Sebi data shows the number of new demat accounts opened in fiscal 2020 was the most in at least a decade at 4.9 million
Experts warn against investing in speculative stocks
A new stream of retail investors with high risk appetite is flocking to equities, often taking aggressive bets on penny stocks, in search of outsized returns at a time performances of other asset classes remain subdued because of the haze of uncertainty around covid-19.
Market watchers say that the steady decline in systematic investment plan (SIP) inflows since April is reflective of this trend, where retail investors have begun to withdraw money from mutual fund schemes to invest directly in stocks.

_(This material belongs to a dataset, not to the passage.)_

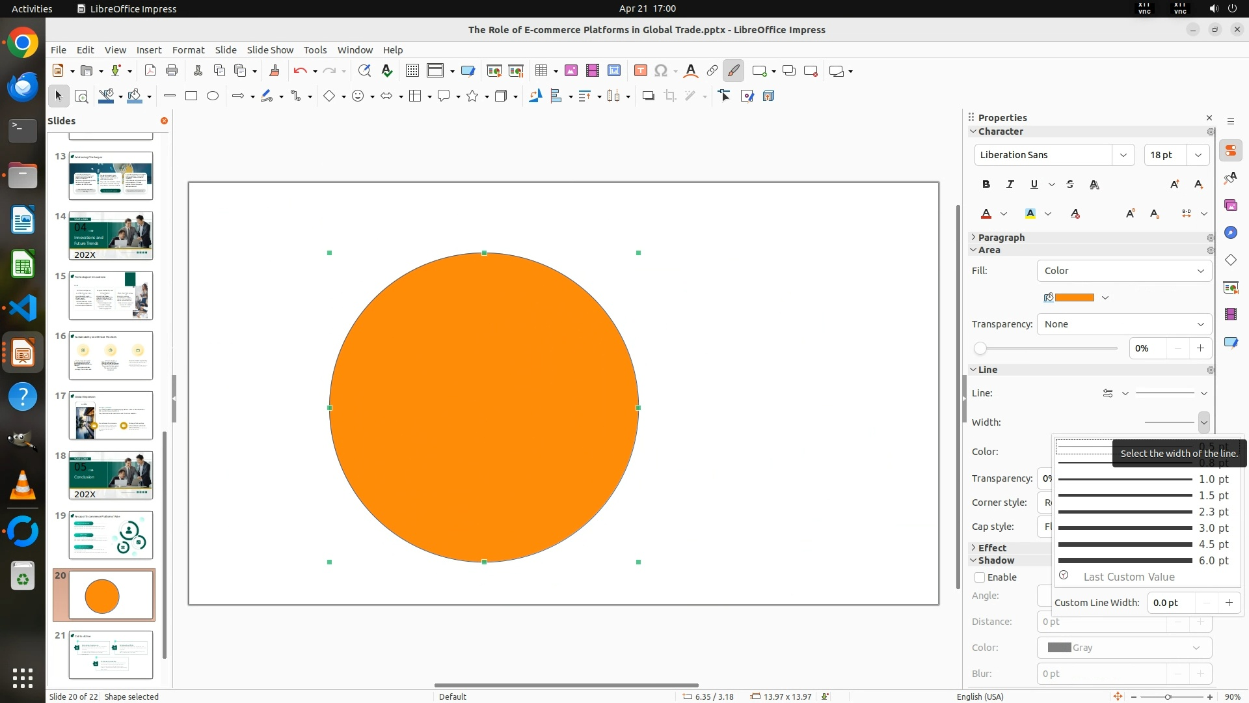Click the Display Grid icon
The height and width of the screenshot is (703, 1249).
(x=412, y=71)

“We are seeing a surge in new demat accounts since March this year," said Nikhil Kamath, co-founder and chief investment officer, Zerodha, a stock trading platform. A large number of these new investors are in their early 30s and are beginning to enter stock markets on their own and in many cases with initial investments close to ₹80,000, he added. “Clearly, many investors are no longer willing to let third parties manage their funds and are preferring to do it themselves."

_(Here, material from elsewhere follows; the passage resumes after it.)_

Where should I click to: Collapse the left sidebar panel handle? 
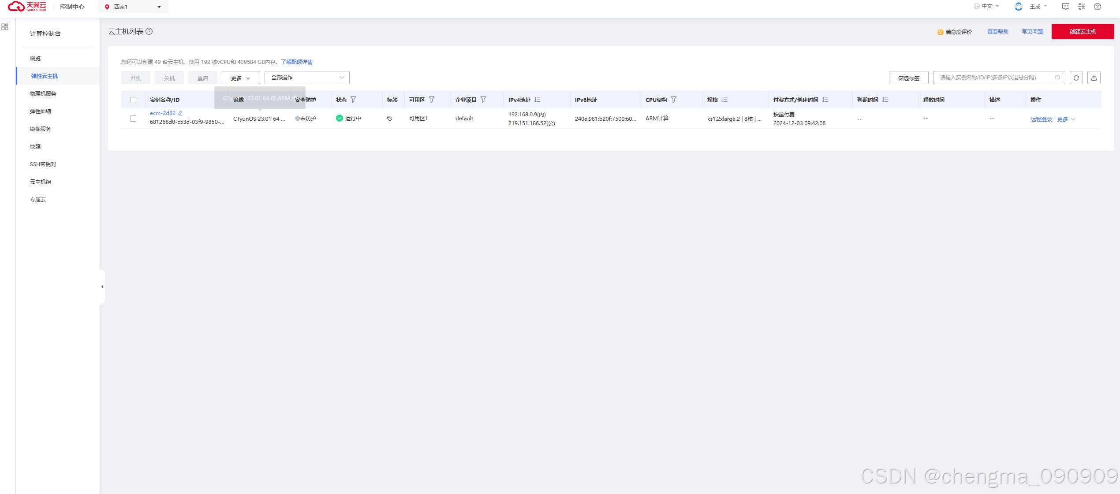102,286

The number of demat accounts opened during January to May surpassed the overall client growth figures of last year, according to Zerodha. The brokerage has added over 750,000 accounts since the end of February, Mint reported on 26 June.
According to the Securities and Exchange Board of India (Sebi), the number of new demat accounts opened in fiscal year 2020, was the most in at least a decade at 4.9 million, a 22.5% jump from the 4 million accounts opened in the previous year.
Market watchers say one of the key factors behind the growing risk appetite of retail investors is the sharp correction in the broader market following the coronavirus outbreak. “People are willing to take a leap of faith on some stocks where they see potential of above-normal returns which may never be possible in mutual funds," said the CEO of a leading wealth management firm, seeking anonymity.
Amfi data showed SIP inflows declined below ₹8,000 crore for the first time since November 2018, touching ₹7,927.11 crore in June, from ₹8,123,03 crore in May, and ₹8,376.11 crore in April. June SIP figures were the lowest since November 2018.
At the end of April—the latest available data—there were 19.7 million new dematerialized, or demat, accounts at National Securities Depository Ltd and 21.8 million accounts at Central Depository Services Ltd.
A sizeable chunk of retail investments, meanwhile, has gone to the small caps segment, which has rallied more than the broader market. As a result, many penny stocks also have seen robust rallies, rising more than 11-fold.
BSE data showed that at least 25 penny stocks have become multi-baggers, surging 100-1,240% in the first half of 2020. Examples include Hathway Bhawani Cabletel and Datacom Ltd, both of which have so far offered a whopping 13-fold returns to investors rising from ₹3 to ₹40.2 in the January to June period.
Experts, however, warn against investing in speculative stocks.
Jaideep Arora, chief executive of Sharekhan by BNP Paribas, said, “It is great to have a high retail participation. One can say typical retail investors buy when the market is too high and sell when it is falling. In 2020, we have seen retail investors started rushing when the market fell strongly. This is a strong proof of maturity."
“To minimize risk, retail investors should follow the SIP route and take professional guidance to ensure they invest in firms with strong fundamentals for the long term," Arora said.